▶ _Excerpted data_
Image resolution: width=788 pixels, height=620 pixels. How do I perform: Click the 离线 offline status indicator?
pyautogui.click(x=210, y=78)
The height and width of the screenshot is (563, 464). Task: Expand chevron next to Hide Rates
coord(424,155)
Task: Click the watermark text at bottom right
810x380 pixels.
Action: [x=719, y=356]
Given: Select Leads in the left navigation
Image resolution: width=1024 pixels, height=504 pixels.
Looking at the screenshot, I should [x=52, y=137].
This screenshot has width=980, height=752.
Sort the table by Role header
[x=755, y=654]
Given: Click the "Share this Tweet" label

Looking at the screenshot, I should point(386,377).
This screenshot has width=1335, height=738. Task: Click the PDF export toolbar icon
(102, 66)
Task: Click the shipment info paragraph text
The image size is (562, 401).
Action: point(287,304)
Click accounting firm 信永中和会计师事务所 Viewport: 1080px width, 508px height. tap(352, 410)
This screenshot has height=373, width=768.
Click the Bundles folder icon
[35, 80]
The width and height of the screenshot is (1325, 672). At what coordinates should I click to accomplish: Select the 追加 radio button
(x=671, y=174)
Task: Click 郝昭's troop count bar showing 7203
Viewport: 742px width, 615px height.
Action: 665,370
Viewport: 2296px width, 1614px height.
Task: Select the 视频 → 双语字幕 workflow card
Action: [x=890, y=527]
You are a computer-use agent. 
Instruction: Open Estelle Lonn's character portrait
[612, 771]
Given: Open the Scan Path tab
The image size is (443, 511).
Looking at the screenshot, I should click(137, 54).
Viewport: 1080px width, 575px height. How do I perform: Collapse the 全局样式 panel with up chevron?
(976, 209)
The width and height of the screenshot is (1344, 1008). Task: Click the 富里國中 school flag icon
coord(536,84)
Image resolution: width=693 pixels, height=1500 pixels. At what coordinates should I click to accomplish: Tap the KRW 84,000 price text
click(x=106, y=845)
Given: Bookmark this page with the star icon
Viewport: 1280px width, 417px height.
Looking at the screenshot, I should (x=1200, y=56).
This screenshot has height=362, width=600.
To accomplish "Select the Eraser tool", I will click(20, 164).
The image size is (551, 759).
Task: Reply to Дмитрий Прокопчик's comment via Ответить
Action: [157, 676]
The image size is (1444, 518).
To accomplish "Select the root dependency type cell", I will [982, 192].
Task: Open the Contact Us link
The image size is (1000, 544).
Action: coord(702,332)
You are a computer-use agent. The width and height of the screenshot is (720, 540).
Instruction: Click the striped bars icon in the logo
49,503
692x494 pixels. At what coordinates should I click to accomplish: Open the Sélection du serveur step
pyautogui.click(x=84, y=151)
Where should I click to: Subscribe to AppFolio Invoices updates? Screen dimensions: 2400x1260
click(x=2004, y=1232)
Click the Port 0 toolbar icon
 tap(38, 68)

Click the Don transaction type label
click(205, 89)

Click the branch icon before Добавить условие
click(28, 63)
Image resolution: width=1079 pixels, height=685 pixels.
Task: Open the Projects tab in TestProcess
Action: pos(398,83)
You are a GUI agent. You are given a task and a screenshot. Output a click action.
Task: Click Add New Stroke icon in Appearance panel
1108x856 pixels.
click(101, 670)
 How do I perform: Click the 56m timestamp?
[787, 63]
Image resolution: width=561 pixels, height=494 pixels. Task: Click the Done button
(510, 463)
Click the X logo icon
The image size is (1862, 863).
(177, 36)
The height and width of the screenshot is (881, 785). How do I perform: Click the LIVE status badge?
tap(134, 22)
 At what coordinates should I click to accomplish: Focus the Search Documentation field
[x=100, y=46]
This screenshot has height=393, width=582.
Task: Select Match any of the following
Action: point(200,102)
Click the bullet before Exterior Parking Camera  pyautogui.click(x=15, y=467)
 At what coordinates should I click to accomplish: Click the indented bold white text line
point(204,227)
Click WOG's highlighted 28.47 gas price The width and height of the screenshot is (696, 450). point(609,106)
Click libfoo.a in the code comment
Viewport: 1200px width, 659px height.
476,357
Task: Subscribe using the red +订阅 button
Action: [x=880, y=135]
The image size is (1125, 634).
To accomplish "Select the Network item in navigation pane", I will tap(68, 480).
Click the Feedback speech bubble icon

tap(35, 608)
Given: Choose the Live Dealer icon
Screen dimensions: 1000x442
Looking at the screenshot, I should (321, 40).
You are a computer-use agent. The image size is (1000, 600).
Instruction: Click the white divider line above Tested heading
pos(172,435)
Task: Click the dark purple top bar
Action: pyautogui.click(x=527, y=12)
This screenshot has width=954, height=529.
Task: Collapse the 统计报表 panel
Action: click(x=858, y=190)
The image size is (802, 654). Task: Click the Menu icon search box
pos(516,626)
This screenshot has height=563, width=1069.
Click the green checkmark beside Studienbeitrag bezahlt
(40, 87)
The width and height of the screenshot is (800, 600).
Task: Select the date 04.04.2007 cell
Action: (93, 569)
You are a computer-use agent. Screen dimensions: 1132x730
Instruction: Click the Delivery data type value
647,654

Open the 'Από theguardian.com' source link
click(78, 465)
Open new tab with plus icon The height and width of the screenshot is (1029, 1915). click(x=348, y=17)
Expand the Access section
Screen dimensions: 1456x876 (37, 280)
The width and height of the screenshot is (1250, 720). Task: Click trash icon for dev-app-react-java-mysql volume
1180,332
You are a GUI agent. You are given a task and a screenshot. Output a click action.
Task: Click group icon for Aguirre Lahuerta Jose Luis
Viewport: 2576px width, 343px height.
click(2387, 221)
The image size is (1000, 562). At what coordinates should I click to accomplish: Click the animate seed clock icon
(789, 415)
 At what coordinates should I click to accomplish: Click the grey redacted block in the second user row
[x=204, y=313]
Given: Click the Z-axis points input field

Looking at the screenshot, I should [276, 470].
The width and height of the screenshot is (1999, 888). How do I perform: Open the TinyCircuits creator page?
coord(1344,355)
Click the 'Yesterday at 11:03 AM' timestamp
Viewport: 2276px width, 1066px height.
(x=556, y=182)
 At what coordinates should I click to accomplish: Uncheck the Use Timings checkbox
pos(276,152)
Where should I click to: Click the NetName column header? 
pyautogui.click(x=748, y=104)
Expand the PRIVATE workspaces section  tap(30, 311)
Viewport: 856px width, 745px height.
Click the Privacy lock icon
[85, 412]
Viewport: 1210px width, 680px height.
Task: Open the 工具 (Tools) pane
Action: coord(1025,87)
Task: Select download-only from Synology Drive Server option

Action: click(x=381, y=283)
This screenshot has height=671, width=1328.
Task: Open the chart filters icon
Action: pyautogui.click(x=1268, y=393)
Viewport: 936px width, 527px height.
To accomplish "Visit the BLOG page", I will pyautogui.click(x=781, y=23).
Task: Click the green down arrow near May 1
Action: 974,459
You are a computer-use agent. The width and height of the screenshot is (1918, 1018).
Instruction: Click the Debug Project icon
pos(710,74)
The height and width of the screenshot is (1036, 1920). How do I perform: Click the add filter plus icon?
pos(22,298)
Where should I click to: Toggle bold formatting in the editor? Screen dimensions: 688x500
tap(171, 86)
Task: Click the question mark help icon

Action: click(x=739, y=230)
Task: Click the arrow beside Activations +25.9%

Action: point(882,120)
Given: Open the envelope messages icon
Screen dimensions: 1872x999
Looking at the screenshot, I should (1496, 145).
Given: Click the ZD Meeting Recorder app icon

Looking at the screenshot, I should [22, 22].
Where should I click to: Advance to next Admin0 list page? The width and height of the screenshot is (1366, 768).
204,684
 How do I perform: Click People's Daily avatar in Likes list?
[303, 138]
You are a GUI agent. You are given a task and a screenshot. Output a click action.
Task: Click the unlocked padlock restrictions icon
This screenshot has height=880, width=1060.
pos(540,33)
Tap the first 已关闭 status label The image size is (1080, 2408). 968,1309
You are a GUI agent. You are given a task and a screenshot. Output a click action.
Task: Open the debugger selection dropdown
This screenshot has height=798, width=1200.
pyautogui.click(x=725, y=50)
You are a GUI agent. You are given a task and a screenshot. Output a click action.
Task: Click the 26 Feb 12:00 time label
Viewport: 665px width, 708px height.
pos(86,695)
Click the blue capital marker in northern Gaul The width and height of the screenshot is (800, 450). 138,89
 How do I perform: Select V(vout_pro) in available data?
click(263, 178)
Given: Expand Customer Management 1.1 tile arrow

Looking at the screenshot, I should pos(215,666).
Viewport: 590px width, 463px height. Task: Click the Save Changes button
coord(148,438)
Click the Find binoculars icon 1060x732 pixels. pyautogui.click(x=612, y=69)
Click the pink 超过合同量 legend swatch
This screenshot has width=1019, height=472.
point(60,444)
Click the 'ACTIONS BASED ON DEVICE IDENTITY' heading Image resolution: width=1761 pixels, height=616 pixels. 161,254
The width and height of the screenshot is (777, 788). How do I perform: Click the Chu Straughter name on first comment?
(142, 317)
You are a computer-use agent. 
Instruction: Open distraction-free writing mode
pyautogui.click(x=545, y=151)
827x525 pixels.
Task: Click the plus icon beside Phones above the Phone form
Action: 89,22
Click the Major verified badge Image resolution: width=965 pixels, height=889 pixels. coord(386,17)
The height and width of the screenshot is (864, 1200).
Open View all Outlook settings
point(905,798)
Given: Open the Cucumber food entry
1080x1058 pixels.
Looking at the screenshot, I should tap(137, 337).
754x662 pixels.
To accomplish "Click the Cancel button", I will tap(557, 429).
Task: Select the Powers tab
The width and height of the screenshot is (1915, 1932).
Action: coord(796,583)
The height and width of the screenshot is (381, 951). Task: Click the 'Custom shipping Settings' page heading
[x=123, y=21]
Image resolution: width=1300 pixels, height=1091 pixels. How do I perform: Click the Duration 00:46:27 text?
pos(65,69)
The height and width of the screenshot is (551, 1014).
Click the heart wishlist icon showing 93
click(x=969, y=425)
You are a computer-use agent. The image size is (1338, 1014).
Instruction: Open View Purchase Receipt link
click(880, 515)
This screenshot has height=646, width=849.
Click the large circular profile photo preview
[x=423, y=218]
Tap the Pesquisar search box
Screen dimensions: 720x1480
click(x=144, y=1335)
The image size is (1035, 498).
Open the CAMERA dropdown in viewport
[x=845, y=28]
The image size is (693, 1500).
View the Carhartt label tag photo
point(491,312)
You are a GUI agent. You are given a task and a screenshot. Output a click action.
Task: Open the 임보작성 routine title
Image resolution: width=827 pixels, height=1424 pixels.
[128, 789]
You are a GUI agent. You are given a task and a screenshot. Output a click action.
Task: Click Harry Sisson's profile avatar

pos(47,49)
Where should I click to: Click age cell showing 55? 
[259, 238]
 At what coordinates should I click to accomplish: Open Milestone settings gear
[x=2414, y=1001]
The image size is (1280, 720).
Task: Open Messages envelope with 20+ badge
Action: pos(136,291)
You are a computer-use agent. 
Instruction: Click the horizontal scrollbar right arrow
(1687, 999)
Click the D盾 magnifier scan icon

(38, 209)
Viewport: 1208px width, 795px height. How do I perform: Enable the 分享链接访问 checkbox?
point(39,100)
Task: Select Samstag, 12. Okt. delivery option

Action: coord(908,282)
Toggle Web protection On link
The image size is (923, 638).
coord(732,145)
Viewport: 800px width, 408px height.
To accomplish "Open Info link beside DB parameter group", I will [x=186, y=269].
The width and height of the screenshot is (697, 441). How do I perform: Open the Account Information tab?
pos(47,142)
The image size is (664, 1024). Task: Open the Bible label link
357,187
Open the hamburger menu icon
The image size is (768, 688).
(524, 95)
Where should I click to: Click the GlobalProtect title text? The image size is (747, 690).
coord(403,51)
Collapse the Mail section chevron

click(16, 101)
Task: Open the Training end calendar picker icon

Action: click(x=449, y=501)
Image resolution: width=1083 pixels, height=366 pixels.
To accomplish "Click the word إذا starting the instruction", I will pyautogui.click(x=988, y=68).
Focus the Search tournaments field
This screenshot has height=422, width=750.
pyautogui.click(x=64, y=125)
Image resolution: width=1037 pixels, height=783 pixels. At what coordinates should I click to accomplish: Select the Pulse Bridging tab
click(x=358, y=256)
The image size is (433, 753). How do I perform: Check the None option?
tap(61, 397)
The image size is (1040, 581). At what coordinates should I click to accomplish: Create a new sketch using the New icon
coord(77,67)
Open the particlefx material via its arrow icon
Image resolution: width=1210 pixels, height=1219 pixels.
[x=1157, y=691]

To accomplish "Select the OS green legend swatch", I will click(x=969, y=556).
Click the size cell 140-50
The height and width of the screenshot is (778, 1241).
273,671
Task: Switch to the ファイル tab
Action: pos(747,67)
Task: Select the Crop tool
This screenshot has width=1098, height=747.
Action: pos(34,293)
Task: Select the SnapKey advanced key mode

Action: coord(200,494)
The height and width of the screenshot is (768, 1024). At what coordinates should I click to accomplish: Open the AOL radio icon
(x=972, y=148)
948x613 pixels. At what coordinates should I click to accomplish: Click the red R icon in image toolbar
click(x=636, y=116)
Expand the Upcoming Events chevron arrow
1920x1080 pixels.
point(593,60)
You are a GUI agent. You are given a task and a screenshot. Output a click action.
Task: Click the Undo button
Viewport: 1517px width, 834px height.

▶ _Exercise_
When you reach the line containing "Where should I click to: Click the NetName" in the data above, start copying exactly, and stop after the line containing "Tap the first".

▶ _Response box_
Where should I click to: Click the NetName column header? 
pyautogui.click(x=748, y=104)
Expand the PRIVATE workspaces section  tap(30, 311)
Viewport: 856px width, 745px height.
Click the Privacy lock icon
[85, 412]
Viewport: 1210px width, 680px height.
Task: Open the 工具 (Tools) pane
Action: coord(1025,87)
Task: Select download-only from Synology Drive Server option

Action: click(x=381, y=283)
This screenshot has height=671, width=1328.
Task: Open the chart filters icon
Action: pyautogui.click(x=1268, y=393)
Viewport: 936px width, 527px height.
To accomplish "Visit the BLOG page", I will pyautogui.click(x=781, y=23).
Task: Click the green down arrow near May 1
Action: 974,459
You are a computer-use agent. The width and height of the screenshot is (1918, 1018).
Instruction: Click the Debug Project icon
pos(710,74)
The height and width of the screenshot is (1036, 1920). How do I perform: Click the add filter plus icon?
pos(22,298)
Where should I click to: Toggle bold formatting in the editor? Screen dimensions: 688x500
tap(171, 86)
Task: Click the question mark help icon

Action: click(x=739, y=230)
Task: Click the arrow beside Activations +25.9%

Action: point(882,120)
Given: Open the envelope messages icon
Screen dimensions: 1872x999
Looking at the screenshot, I should (1496, 145).
Given: Click the ZD Meeting Recorder app icon

Looking at the screenshot, I should [22, 22].
Where should I click to: Advance to next Admin0 list page? The width and height of the screenshot is (1366, 768).
204,684
 How do I perform: Click People's Daily avatar in Likes list?
[303, 138]
You are a GUI agent. You are given a task and a screenshot. Output a click action.
Task: Click the unlocked padlock restrictions icon
This screenshot has height=880, width=1060.
pos(540,33)
Tap the first 已关闭 status label The image size is (1080, 2408). 968,1309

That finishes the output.